======== Records provided ========

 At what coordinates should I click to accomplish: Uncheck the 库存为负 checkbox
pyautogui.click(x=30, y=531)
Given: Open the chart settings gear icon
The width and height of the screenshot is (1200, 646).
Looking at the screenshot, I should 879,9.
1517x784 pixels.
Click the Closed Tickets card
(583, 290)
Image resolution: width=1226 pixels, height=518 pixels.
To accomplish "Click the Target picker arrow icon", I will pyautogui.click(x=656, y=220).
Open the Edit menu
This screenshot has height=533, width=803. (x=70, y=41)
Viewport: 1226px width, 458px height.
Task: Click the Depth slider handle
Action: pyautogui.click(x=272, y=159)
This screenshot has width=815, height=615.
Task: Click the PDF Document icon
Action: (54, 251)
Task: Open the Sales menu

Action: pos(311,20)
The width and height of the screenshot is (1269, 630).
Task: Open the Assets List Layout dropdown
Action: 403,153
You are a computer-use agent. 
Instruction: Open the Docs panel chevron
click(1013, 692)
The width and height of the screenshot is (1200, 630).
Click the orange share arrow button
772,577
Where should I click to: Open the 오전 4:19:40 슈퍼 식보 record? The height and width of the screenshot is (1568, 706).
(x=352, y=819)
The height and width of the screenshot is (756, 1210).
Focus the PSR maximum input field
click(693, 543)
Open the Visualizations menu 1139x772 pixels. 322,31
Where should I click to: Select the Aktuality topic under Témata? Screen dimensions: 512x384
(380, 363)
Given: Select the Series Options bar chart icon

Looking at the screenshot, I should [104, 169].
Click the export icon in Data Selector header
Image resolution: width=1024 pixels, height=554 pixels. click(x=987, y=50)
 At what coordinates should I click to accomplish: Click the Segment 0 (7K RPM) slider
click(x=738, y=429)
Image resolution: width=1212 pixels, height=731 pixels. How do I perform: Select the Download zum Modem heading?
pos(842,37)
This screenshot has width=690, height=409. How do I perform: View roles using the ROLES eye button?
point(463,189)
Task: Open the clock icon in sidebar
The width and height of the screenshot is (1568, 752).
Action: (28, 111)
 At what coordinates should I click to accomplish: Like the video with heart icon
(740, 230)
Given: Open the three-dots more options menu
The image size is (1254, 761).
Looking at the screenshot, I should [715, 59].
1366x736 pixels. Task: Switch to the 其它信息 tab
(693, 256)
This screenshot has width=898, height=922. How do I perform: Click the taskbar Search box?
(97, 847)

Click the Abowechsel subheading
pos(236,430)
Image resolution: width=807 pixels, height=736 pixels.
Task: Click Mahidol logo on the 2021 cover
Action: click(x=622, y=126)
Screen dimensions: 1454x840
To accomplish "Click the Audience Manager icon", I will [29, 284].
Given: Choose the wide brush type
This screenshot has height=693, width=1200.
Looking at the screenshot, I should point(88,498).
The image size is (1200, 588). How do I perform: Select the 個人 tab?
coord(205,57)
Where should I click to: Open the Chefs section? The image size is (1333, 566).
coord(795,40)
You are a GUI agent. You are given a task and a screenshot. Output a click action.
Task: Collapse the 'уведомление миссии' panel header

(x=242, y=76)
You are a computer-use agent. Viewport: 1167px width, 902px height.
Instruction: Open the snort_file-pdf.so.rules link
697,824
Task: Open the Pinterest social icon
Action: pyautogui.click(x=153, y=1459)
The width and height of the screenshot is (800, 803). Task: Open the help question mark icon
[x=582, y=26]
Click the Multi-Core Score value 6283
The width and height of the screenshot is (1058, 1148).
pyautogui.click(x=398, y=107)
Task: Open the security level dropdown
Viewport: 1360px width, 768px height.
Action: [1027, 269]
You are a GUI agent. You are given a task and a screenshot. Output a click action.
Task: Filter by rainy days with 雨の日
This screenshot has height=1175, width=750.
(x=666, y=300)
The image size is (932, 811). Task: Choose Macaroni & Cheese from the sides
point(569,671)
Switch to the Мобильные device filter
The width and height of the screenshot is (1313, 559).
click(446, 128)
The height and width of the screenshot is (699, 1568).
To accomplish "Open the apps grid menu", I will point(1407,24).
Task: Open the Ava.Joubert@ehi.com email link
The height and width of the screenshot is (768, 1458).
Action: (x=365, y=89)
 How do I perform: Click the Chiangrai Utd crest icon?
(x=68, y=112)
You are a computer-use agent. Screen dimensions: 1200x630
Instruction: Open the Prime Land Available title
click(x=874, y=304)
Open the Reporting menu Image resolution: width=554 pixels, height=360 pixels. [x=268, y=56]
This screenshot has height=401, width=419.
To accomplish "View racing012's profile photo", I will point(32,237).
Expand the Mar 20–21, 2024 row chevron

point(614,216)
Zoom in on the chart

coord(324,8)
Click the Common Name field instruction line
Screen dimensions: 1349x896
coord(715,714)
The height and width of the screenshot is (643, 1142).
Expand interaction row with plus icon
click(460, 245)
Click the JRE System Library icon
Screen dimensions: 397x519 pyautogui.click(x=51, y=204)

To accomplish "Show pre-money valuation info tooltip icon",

========

[Work required]
Exactly as they stand, repeat all the records.

[Solution to this problem]
 At what coordinates should I click to accomplish: Uncheck the 库存为负 checkbox
pyautogui.click(x=30, y=531)
Given: Open the chart settings gear icon
The width and height of the screenshot is (1200, 646).
Looking at the screenshot, I should 879,9.
1517x784 pixels.
Click the Closed Tickets card
(583, 290)
Image resolution: width=1226 pixels, height=518 pixels.
To accomplish "Click the Target picker arrow icon", I will pyautogui.click(x=656, y=220).
Open the Edit menu
This screenshot has height=533, width=803. (x=70, y=41)
Viewport: 1226px width, 458px height.
Task: Click the Depth slider handle
Action: pyautogui.click(x=272, y=159)
This screenshot has width=815, height=615.
Task: Click the PDF Document icon
Action: (54, 251)
Task: Open the Sales menu

Action: pos(311,20)
The width and height of the screenshot is (1269, 630).
Task: Open the Assets List Layout dropdown
Action: 403,153
You are a computer-use agent. 
Instruction: Open the Docs panel chevron
click(1013, 692)
The width and height of the screenshot is (1200, 630).
Click the orange share arrow button
772,577
Where should I click to: Open the 오전 4:19:40 슈퍼 식보 record? The height and width of the screenshot is (1568, 706).
(x=352, y=819)
The height and width of the screenshot is (756, 1210).
Focus the PSR maximum input field
click(693, 543)
Open the Visualizations menu 1139x772 pixels. 322,31
Where should I click to: Select the Aktuality topic under Témata? Screen dimensions: 512x384
(380, 363)
Given: Select the Series Options bar chart icon

Looking at the screenshot, I should [104, 169].
Click the export icon in Data Selector header
Image resolution: width=1024 pixels, height=554 pixels. click(x=987, y=50)
 At what coordinates should I click to accomplish: Click the Segment 0 (7K RPM) slider
click(x=738, y=429)
Image resolution: width=1212 pixels, height=731 pixels. How do I perform: Select the Download zum Modem heading?
pos(842,37)
This screenshot has width=690, height=409. How do I perform: View roles using the ROLES eye button?
point(463,189)
Task: Open the clock icon in sidebar
The width and height of the screenshot is (1568, 752).
Action: (28, 111)
 At what coordinates should I click to accomplish: Like the video with heart icon
(740, 230)
Given: Open the three-dots more options menu
The image size is (1254, 761).
Looking at the screenshot, I should [715, 59].
1366x736 pixels. Task: Switch to the 其它信息 tab
(693, 256)
This screenshot has width=898, height=922. How do I perform: Click the taskbar Search box?
(97, 847)

Click the Abowechsel subheading
pos(236,430)
Image resolution: width=807 pixels, height=736 pixels.
Task: Click Mahidol logo on the 2021 cover
Action: click(x=622, y=126)
Screen dimensions: 1454x840
To accomplish "Click the Audience Manager icon", I will [29, 284].
Given: Choose the wide brush type
This screenshot has height=693, width=1200.
Looking at the screenshot, I should point(88,498).
The image size is (1200, 588). How do I perform: Select the 個人 tab?
coord(205,57)
Where should I click to: Open the Chefs section? The image size is (1333, 566).
coord(795,40)
You are a GUI agent. You are given a task and a screenshot. Output a click action.
Task: Collapse the 'уведомление миссии' panel header

(x=242, y=76)
You are a computer-use agent. Viewport: 1167px width, 902px height.
Instruction: Open the snort_file-pdf.so.rules link
697,824
Task: Open the Pinterest social icon
Action: pyautogui.click(x=153, y=1459)
The width and height of the screenshot is (800, 803). Task: Open the help question mark icon
[x=582, y=26]
Click the Multi-Core Score value 6283
The width and height of the screenshot is (1058, 1148).
pyautogui.click(x=398, y=107)
Task: Open the security level dropdown
Viewport: 1360px width, 768px height.
Action: [1027, 269]
You are a GUI agent. You are given a task and a screenshot. Output a click action.
Task: Filter by rainy days with 雨の日
This screenshot has height=1175, width=750.
(x=666, y=300)
The image size is (932, 811). Task: Choose Macaroni & Cheese from the sides
point(569,671)
Switch to the Мобильные device filter
The width and height of the screenshot is (1313, 559).
click(446, 128)
The height and width of the screenshot is (699, 1568).
To accomplish "Open the apps grid menu", I will point(1407,24).
Task: Open the Ava.Joubert@ehi.com email link
The height and width of the screenshot is (768, 1458).
Action: (x=365, y=89)
 How do I perform: Click the Chiangrai Utd crest icon?
(x=68, y=112)
You are a computer-use agent. Screen dimensions: 1200x630
Instruction: Open the Prime Land Available title
click(x=874, y=304)
Open the Reporting menu Image resolution: width=554 pixels, height=360 pixels. [x=268, y=56]
This screenshot has height=401, width=419.
To accomplish "View racing012's profile photo", I will point(32,237).
Expand the Mar 20–21, 2024 row chevron

point(614,216)
Zoom in on the chart

coord(324,8)
Click the Common Name field instruction line
Screen dimensions: 1349x896
coord(715,714)
The height and width of the screenshot is (643, 1142).
Expand interaction row with plus icon
click(460, 245)
Click the JRE System Library icon
Screen dimensions: 397x519 pyautogui.click(x=51, y=204)

To accomplish "Show pre-money valuation info tooltip icon",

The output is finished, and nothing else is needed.